In the items below, change every "screenshot" to "image" and leave all other wording as it is. Give the lines again without the pictures.

═══ Record list ═══

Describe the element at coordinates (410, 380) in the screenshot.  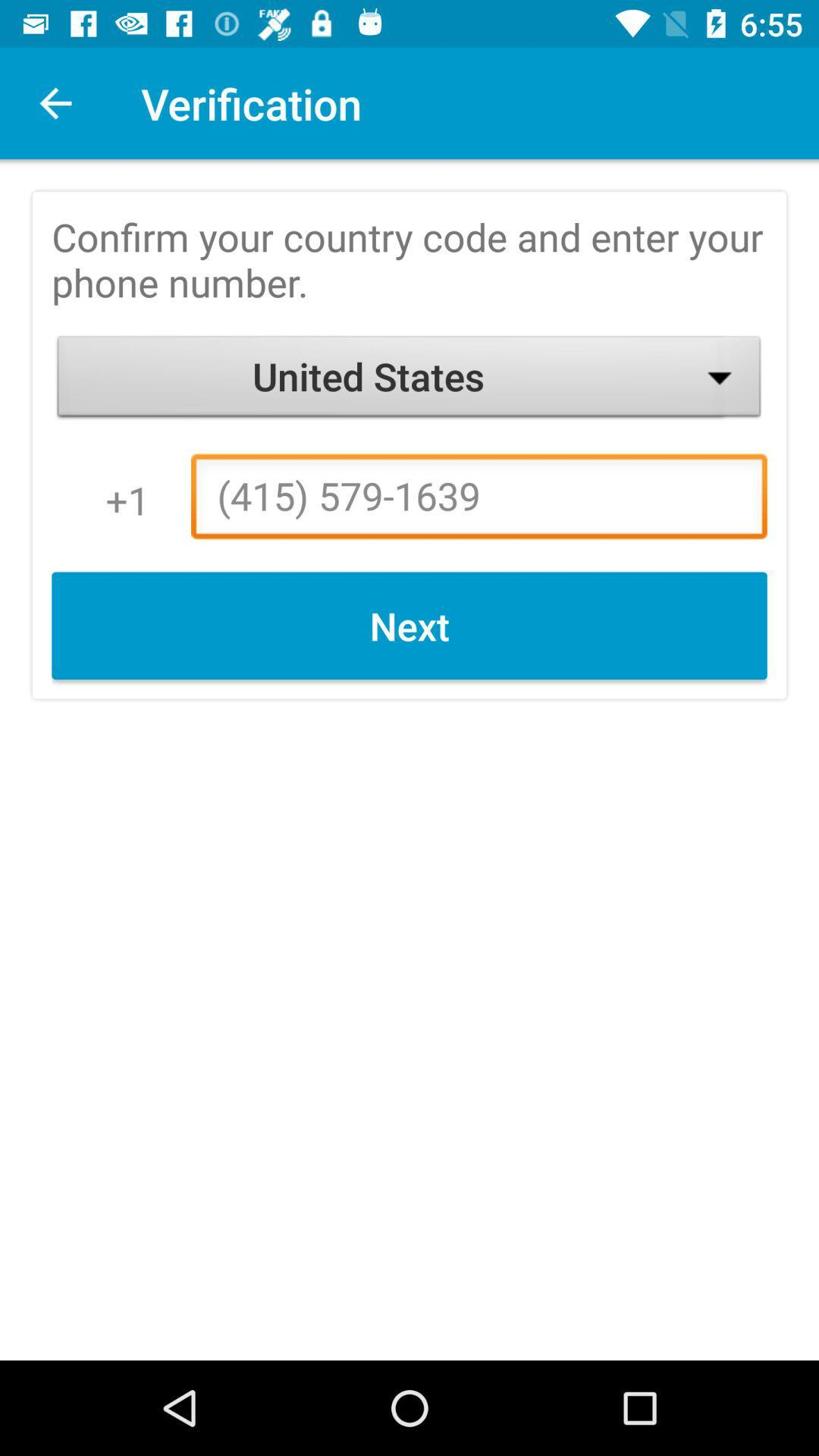
I see `item above (415) 579-1639 item` at that location.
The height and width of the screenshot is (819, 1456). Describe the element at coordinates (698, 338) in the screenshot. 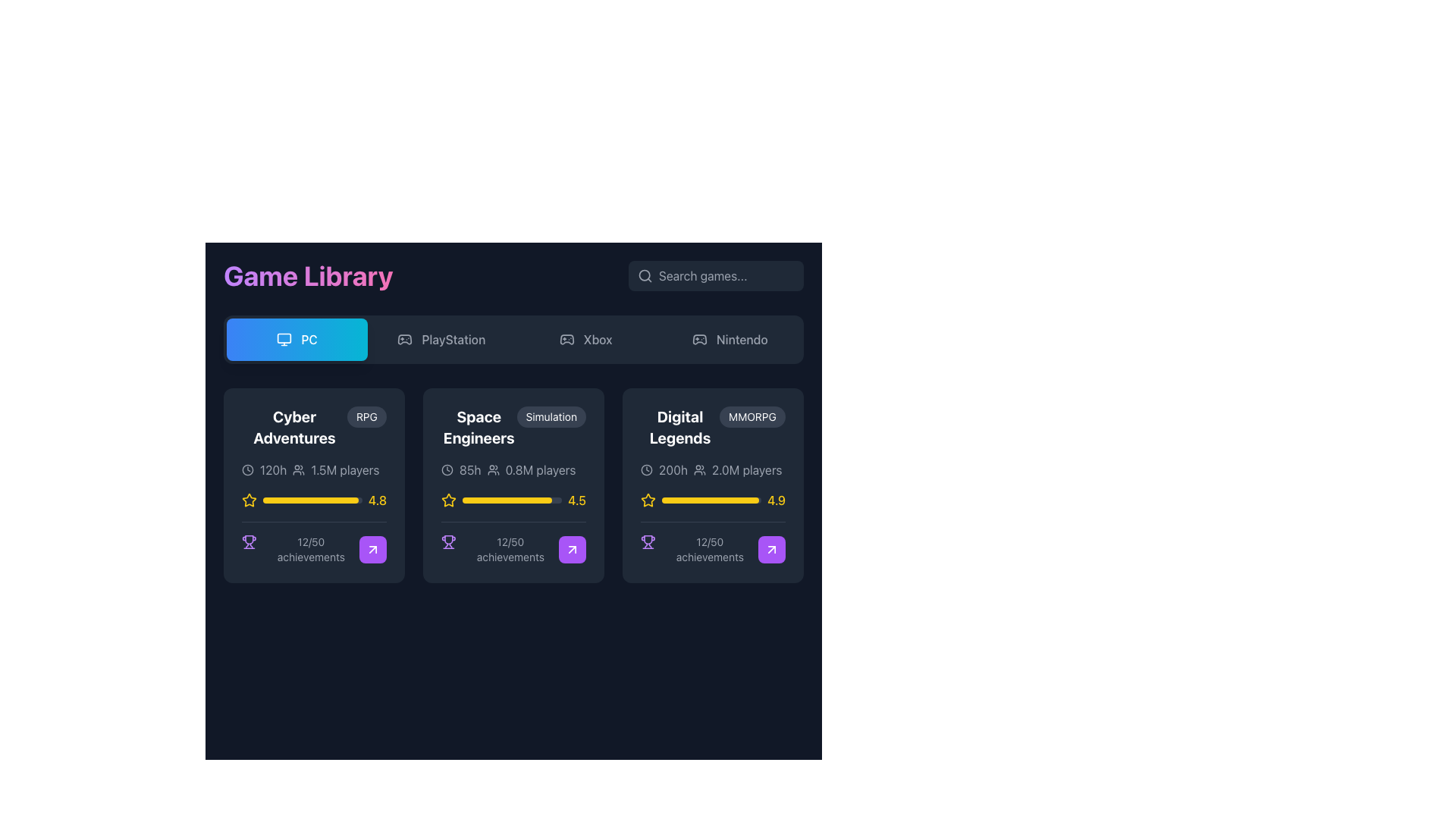

I see `the game controller icon located towards the top-right corner of the interface, which is styled in a dark neutral tone and adjacent to other interactive elements` at that location.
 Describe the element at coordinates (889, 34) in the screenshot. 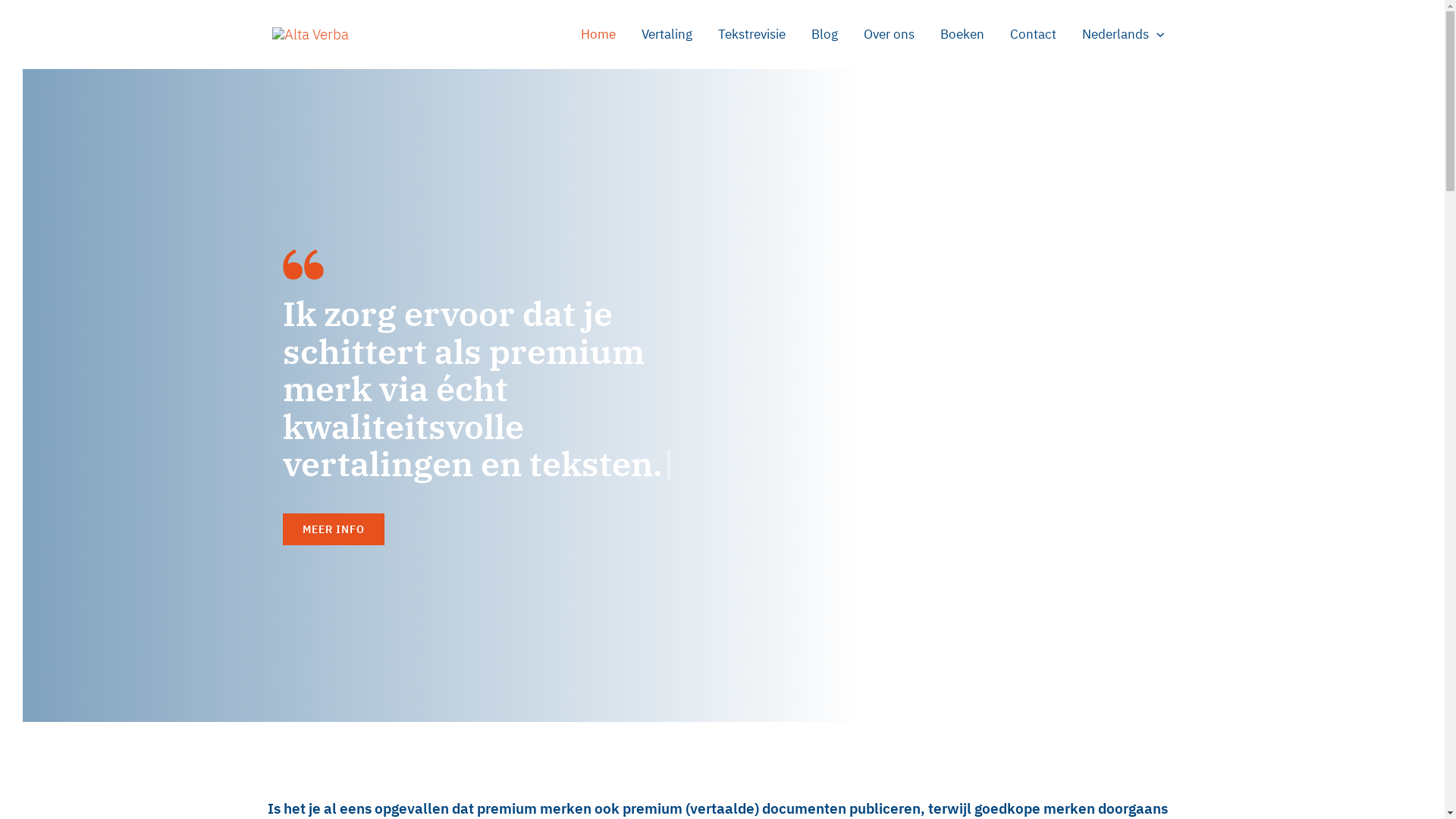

═══

◆ Exercise response:
Describe the element at coordinates (410, 380) in the image.  
I see `item above (415) 579-1639 item` at that location.
The height and width of the image is (819, 1456). Describe the element at coordinates (698, 338) in the image. 

I see `the game controller icon located towards the top-right corner of the interface, which is styled in a dark neutral tone and adjacent to other interactive elements` at that location.
 Describe the element at coordinates (889, 34) in the image. 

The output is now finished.